Clinical Implications: Although preclinical, the identified JNG→NTS→vlPAG axis supports targeted taVNS parameter exploration in early human trials for perioperative and neuropathic pain, and suggests candidate biomarkers (brainstem/PAG engagement) for responder stratification.

Key Findings

  • taVNS produces robust analgesia in a neuropathic pain mouse model.
  • Identified circuit: jugular‑nodose ganglia → NTS (POMC neurons) → vlPAG glutamatergic neurons.
  • Optogenetic activation at multiple nodes mimics taVNS analgesia; chemogenetic silencing abolishes it.
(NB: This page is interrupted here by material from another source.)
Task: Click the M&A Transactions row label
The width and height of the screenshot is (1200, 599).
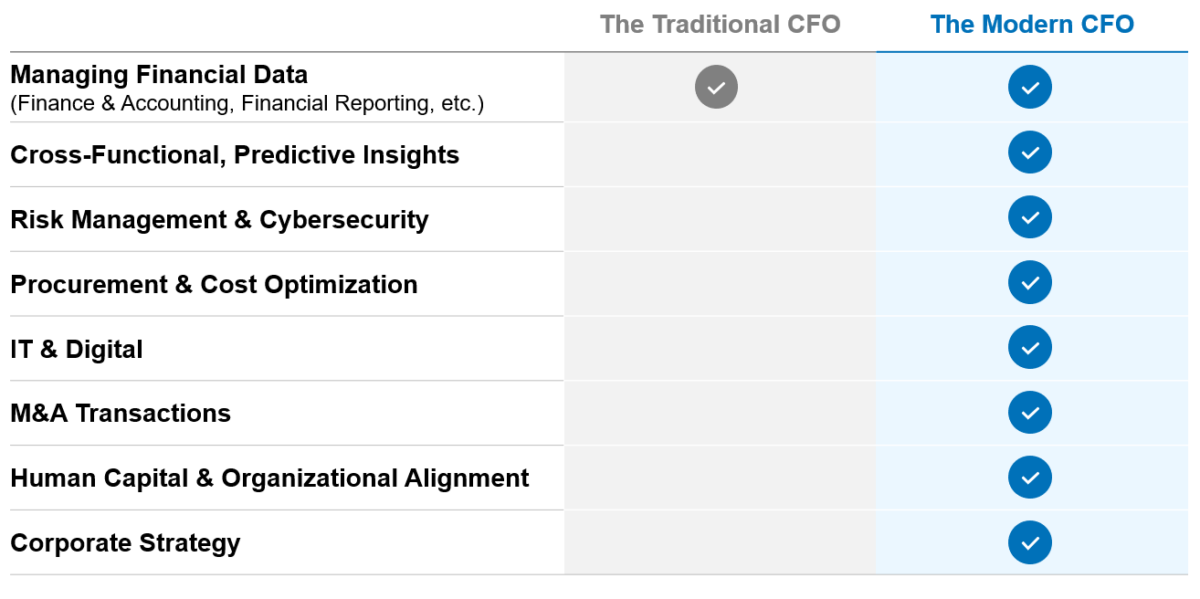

3. Implementation of a kidney protection strategy to prevent acute kidney injury after major surgery in high-risk patients identified by biomarkers: a systematic review and individual participant data meta-analysis of randomized controlled trials.

82.5
Intensive care medicine · 2026PMID: 42007986

An IPD meta‑analysis pooling four RCTs (n=1,851) found that a KDIGO‑based kidney protection bundle applied to biomarker‑enriched high‑risk surgical patients reduced moderate‑to‑severe AKI within 72 hours (KDIGO stage ≥2; OR 0.55, 95% CI 0.44–0.70) without heterogeneity. The bundle combined hemodynamic and fluid optimization, nephrotoxin avoidance, frequent renal monitoring, and glycemic control.

Impact: High‑level IPD evidence that a standardized perioperative kidney protection bundle prevents clinically meaningful AKI in biomarker‑identified high‑risk patients, offering an implementable strategy to reduce postoperative kidney injury.

Clinical Implications: Integrate KDIGO‑based kidney protection bundles into perioperative pathways for biomarker‑identified high‑risk patients (hemodynamic targets, nephrotoxin stewardship, frequent renal labs, glucose control) and prioritize pragmatic multicenter implementation studies.

Key Findings

  • KDIGO stage ≥2 AKI within 72 h reduced with bundle: OR 0.55 (95% CI 0.44–0.70; p<0.0001).
  • No statistical heterogeneity across included trials.
  • Bundle components: hemodynamic/fluid optimization, nephrotoxin avoidance, renal monitoring, glycemic control.